Walking the Velvet Path
Shirley, the a-side of the sole vinyl release of legendary Cleveland proto-punks The Mirrors, which came out on Roir in 1976, is a curious object. Seeming to look both forward and back over the course of its four and a half minutes. Jamie Klimek the band's leader was an unashamed Velvet Underground freak and its the Velvets groove that is primmarily evident here. The New Yorkers had played no less than fourteen times in Cleveland between 1968 and 1971 and Klimek had clearly stood by the lip of the stage on many of these evenings and inhaled long and deeply until their influence infused his musical bloodstream.
Mirrors Something That Would Never Do, collection of demos released a couple of years back is a fascinating set of recordings and a document of those times.

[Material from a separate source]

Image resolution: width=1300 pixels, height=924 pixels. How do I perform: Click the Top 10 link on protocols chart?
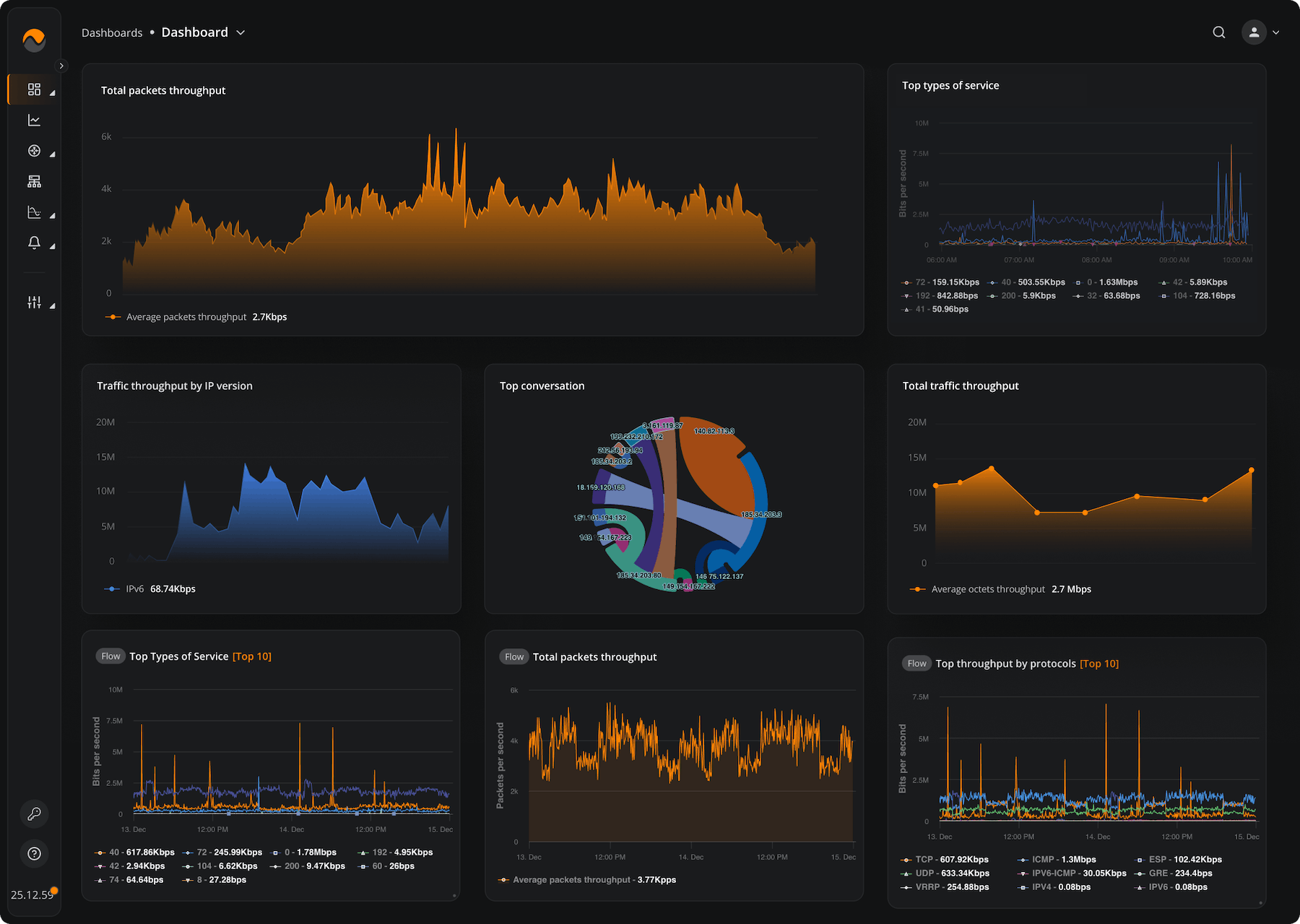point(1098,663)
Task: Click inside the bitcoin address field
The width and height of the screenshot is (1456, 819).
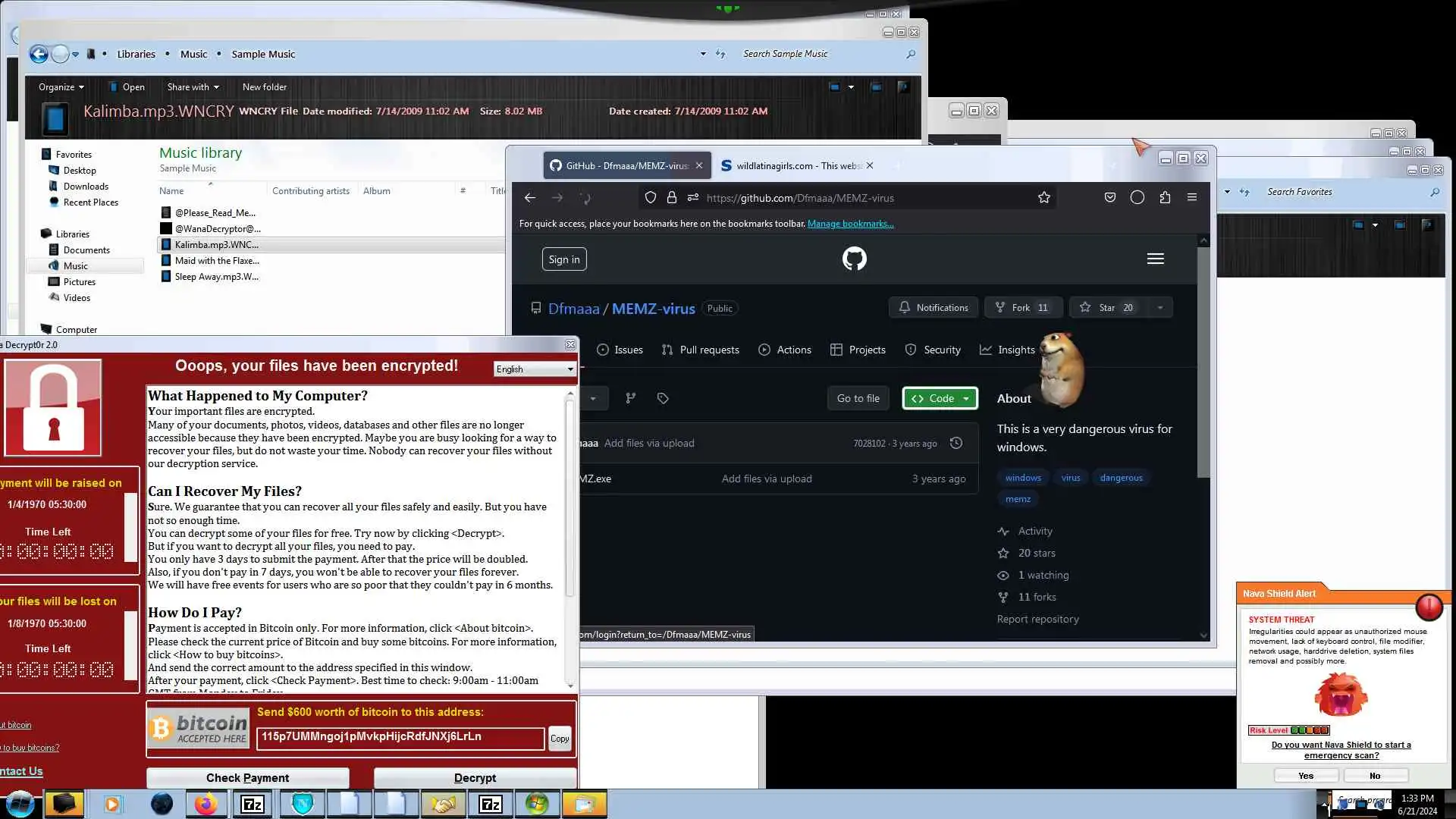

A series of excellent songs that make up one of the great lost seventies alternative rock albums. Admittedly in thrall to the Velvets almost note by note, but there's certainly no small market for that out there, certainly nowadays. While contemporaries, Modern Lovers, Suicide, Television, and Pere Ubu, (who also owe that band no inconsiderable debt), took things elsewhere, to recognisably unexplored territories, The Mirrors were content to confine themselves within the Velvets fenced off field of possibilities.
Shirley though is particularly interesting in that as well as doffing a cap to Lou and Co, it also seems to point the way forward to where this music was going over the ensuing decades. Klimek sounds like no-one quite so much here as Lawrence from Felt, Martin Phillips of The Chills has mentioned the song as a particular favourite of his and its breathy, melodic chug can be heard in many of the Velvets direct or indirect descendants such as the early Go Betweens, Clean or Luna. Never mind The Mirrors potential legacy though, all this time later a version of the band has reformed and is playing again to fortunate audiences, which is good to know.